One of the major problems with wind power is the (in)ability to store the power generated. When it is windy, everything is fine and dandy. But on calm days in Winter, how are you going to power your home? There may be a solution at hand: Researchers from the U.S. Department of Energy’s (DOE) SLAC National Accelerator Laboratory and Stanford University have designed a low-cost, long-life battery that could enable solar and wind energy to become major suppliers to the electrical grid. Too good to be true? Read on.

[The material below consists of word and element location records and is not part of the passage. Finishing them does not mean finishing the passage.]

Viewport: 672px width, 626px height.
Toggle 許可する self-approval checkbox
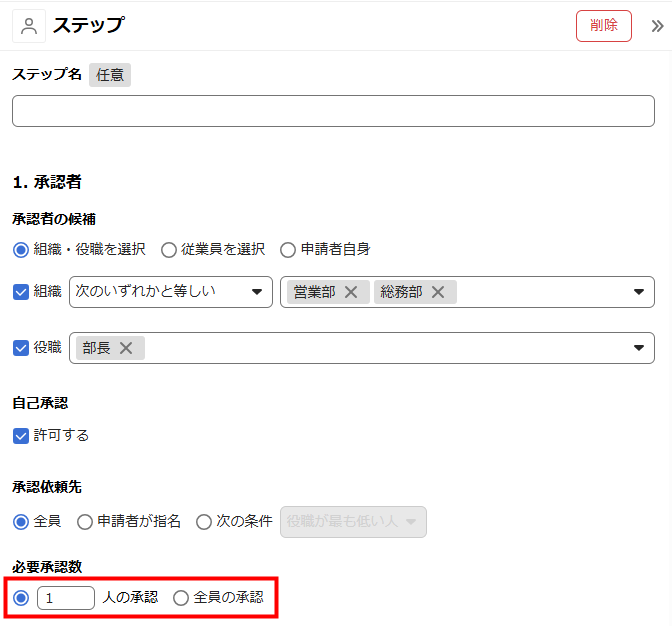tap(21, 435)
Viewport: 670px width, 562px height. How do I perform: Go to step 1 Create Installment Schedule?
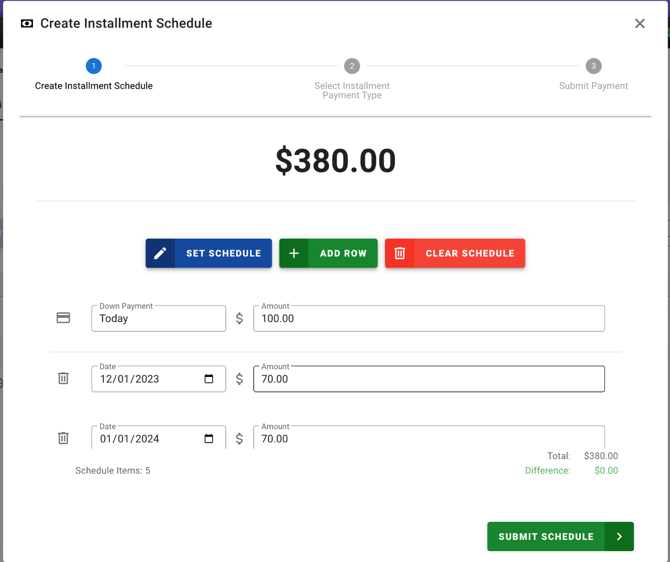pyautogui.click(x=94, y=66)
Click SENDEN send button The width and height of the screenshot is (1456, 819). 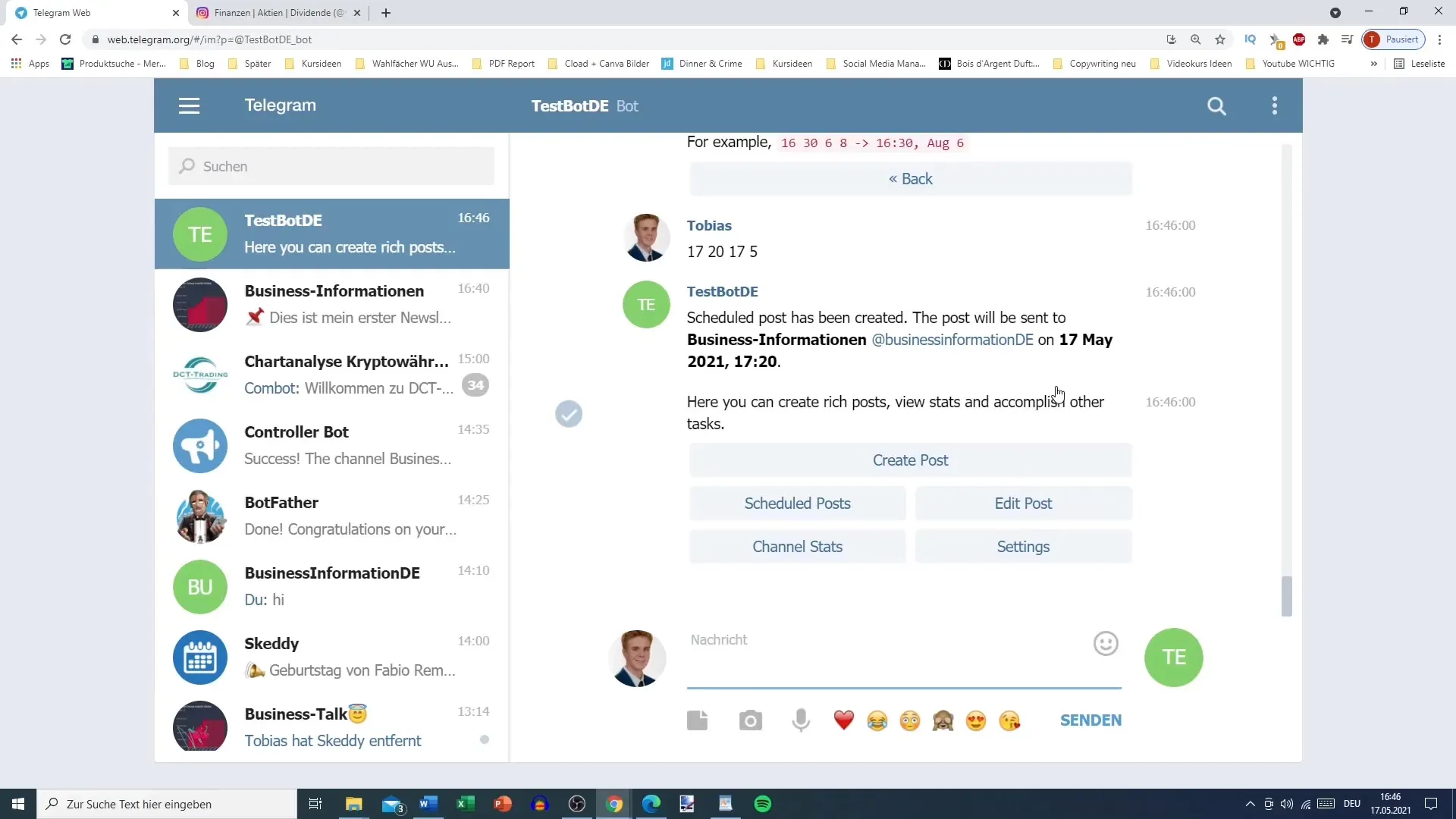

At the moment the electrical grid in all countries cannot tolerate large and sudden power fluctuations caused by wide swings in wind power (and solar power). As solar and wind’s combined contributions to an electrical grid approach nearly a fifth of all energy, storage systems must be available to smooth out the peaks and troughs of power — storing excess energy and discharging when input drops. A simple notion but one that is difficult to achieve. The new flow battery has a simplified, less expensive design that presents a potentially viable solution for large-scale production.The new Stanford/SLAC battery design uses only one stream of molecules and does not need a membrane at all. That is pretty revoloutionary! Its molecules mostly consist of the relatively inexpensive elements lithium and sulfur, which interact with a piece of lithium metal coated with a barrier that permits electrons to pass without degrading the metal. When discharging, the molecules, called lithium polysulfides, absorb lithium ions; when charging, they lose them back into the liquid.
This could be the solution to one of the biggest wind power problems- that of storing the energy generated on windy days.